System Health Checks in Shopware
INFO
This document represents an architecture decision record (ADR) and has been mirrored from the ADR section in our Shopware 6 repository. You can find the original version here
Context
In some instances, a system rollout was completed where an error in certain system functionalities was not detected until the system was live.
A software system is made up of many components that work together to provide a service. The software system can still be healthy even if some of its components are not fully in a healthy state. System health checks are a way to monitor the health of a system and detect failures early.
Decision
We will implement system health checks in Shopware to monitor certain parts of the system with the aim to detect failures and issues early. This system should be extensible and allow for custom health checks to be added with ease.
Abstractions and Core concepts
The following abstractions and concepts, are core to the implementation:
Shopware\Core\Framework\SystemCheck\BaseCheck:
- Defines a base class for all system checks.
Shopware\Core\Framework\Health\Check\Category:
- Represents the category of functionality that the check is covering.
- Categories:
SYSTEM
: System checks makes sure that the backbone of the software is functioning correctly. Example: Database connection.FEATURE
: Feature checks make sure that a specific feature of the software is functioning correctly. Example: Payment system.EXTERNAL
: External checks make sure that external services are responding correctly. Example: SMTP server is online.AUXILIARY
: Auxiliary checks make sure that auxiliary services are functioning correctly.
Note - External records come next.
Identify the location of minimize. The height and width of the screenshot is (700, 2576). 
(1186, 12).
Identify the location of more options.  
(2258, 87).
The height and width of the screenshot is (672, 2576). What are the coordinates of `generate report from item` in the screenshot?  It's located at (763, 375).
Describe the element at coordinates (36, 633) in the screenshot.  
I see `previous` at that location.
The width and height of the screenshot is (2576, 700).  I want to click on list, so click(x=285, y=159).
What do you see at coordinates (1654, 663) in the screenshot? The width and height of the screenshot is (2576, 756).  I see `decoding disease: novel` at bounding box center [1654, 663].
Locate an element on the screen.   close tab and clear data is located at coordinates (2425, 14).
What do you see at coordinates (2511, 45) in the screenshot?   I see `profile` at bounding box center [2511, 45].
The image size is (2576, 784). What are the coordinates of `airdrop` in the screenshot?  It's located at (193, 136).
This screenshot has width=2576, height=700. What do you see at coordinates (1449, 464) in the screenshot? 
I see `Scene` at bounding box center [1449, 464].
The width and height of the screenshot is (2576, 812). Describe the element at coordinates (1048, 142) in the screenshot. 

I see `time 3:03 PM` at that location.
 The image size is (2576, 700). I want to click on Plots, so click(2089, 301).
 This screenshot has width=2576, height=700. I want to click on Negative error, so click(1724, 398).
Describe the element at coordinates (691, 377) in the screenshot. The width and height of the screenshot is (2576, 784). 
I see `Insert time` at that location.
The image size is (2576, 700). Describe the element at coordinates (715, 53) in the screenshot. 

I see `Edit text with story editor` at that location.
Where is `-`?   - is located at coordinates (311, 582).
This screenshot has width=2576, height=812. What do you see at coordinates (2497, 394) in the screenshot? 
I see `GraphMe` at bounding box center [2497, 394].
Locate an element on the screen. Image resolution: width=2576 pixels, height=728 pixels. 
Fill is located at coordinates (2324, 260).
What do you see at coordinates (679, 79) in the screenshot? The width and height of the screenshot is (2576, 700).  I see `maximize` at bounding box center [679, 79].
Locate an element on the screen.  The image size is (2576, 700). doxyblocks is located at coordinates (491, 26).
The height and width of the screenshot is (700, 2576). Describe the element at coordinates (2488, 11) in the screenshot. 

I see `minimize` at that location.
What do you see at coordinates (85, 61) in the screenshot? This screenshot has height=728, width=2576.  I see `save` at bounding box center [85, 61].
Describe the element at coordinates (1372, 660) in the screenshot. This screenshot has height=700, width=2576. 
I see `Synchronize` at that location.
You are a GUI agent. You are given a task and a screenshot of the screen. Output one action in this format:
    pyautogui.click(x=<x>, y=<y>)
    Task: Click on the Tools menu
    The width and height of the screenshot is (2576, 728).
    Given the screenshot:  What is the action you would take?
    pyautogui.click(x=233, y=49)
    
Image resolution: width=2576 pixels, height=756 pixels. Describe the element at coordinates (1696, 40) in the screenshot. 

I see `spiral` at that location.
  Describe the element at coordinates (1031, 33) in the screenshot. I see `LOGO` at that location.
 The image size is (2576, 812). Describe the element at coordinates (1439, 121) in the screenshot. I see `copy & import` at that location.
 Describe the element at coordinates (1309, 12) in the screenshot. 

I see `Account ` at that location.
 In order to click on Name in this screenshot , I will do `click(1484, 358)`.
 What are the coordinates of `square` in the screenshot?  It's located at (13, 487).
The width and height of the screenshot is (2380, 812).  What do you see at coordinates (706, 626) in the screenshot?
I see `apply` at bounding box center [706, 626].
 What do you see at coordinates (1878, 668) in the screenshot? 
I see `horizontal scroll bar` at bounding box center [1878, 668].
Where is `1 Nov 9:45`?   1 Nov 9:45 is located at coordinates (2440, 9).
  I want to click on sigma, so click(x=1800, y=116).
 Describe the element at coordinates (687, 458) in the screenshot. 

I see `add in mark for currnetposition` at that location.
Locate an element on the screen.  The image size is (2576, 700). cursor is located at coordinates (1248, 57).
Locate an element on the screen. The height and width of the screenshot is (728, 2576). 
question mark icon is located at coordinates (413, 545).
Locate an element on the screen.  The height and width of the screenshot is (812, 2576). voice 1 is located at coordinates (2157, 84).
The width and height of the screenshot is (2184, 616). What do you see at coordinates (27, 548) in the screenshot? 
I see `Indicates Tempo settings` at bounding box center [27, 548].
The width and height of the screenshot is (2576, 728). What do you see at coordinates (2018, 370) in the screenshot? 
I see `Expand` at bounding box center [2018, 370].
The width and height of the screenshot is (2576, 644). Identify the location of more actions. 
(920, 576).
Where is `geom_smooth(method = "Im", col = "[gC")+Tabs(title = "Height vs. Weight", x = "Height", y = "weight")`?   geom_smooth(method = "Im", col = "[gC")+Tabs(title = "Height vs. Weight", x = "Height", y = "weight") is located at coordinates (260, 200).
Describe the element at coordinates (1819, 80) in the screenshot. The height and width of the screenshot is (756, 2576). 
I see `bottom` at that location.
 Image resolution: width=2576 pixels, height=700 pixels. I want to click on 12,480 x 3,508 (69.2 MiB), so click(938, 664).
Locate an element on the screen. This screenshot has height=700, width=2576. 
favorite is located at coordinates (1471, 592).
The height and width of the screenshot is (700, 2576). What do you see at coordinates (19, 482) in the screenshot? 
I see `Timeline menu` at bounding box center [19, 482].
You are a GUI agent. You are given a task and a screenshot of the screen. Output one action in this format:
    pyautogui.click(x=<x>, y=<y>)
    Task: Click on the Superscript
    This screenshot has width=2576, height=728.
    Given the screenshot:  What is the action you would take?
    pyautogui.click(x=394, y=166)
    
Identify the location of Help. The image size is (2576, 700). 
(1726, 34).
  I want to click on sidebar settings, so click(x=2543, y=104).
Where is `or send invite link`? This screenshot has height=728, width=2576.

Example: background tasks are running.
Shopware\Core\Framework\SystemCheck\Check\Result:
- Represents the outcome state of a check.
Shopware\Core\Framework\SystemCheck\Check\Status:
- Represents the status of a health check result.
- Statuses (in order of severity):
OK
: The component is functioning correctly.SKIPPED
: The component check was skipped.UNKNOWN
: The component status is unknown.WARNING
: The component is functioning but with some issues that are not errors.ERROR
: The component has runtime errors, but some parts of it could still be functioning.FAILURE
: The component has failed with irrecoverable errors.
Shopware\Core\Framework\SystemCheck\Check\SystemCheckExecutionContext:
- Represents the context in which a health check is executed.
- Contexts:
WEB
: The check is running in a web environment.CLI
: The check is running in a command-line interface environment.PRE_ROLLOUT
: The check is running before a system rollout.RECURRENT
: The check is running as part of a scheduled task.
System Check Guidelines
System checks can differ in complexity, purpose, and computational cost. The types are logical categorizations based on the need and cost for the test and is used to determine the appropriate execution context for a check. This distinction is primarily reflected in the Shopware\Core\Framework\SystemCheck\BaseCheck
class method:
protected function allowedSystemCheckExecutionContexts(): array
{...}
Readiness Checks
Readiness checks are intended to be run by infrastructure teams to determine if a system is ready to be rolled out and accept traffic or run scheduled tasks.
Those checks should typically check critical paths of the system, such as correct configuration and if the storefront indices are correctly opening. There are no requirements for readiness checks to be fast.
Those system checks would have:
protected function allowedSystemCheckExecutionContexts(): array
{
return \Shopware\Core\Framework\SystemCheck\Check\SystemCheckExecutionContext::readiness();
}
Health Checks
Health checks are intended to be run by monitoring systems to determine if a system is healthy and functioning correctly. Those checks should typically check the health of the system, such as database connectivity, cache availability, and other critical components.
A requirement to a typical health-check is that it should be fast, inexpensive, and not block the system.
Those system checks would have:
protected function allowedSystemCheckExecutionContexts(): array
{
return \Shopware\Core\Framework\SystemCheck\Check\SystemCheckExecutionContext::cases();
}
Long Running Checks
This type of check is essentially a health check that can take a long time to run. This type of check should be run sparingly and is only allowed to run when on CLI. An example of such test would be a check to verify that there are no issues in log files.
Those system checks would have:
protected function allowedSystemCheckExecutionContexts(): array
{
return \Shopware\Core\Framework\SystemCheck\Check\SystemCheckExecutionContext::longRunning();
}
Other
This type would be any custom check where it needs to be run in a different context other than the templates given above. This could be anything, based on the requirements of the check.
protected function allowedSystemCheckExecutionContexts(): array
{
# list of contexts
return [SystemCheckExecutionContext::CRON, SystemCheckExecutionContext::WEB];
}
Consequences
by implementing system health checks, we ensure that the system is monitored and that issues are detected early. This will help to prevent system failures and improve the overall stability of the system. Moreover, it helps detecting issues at the time of deployment and helps to prevent issues from reaching the end-users.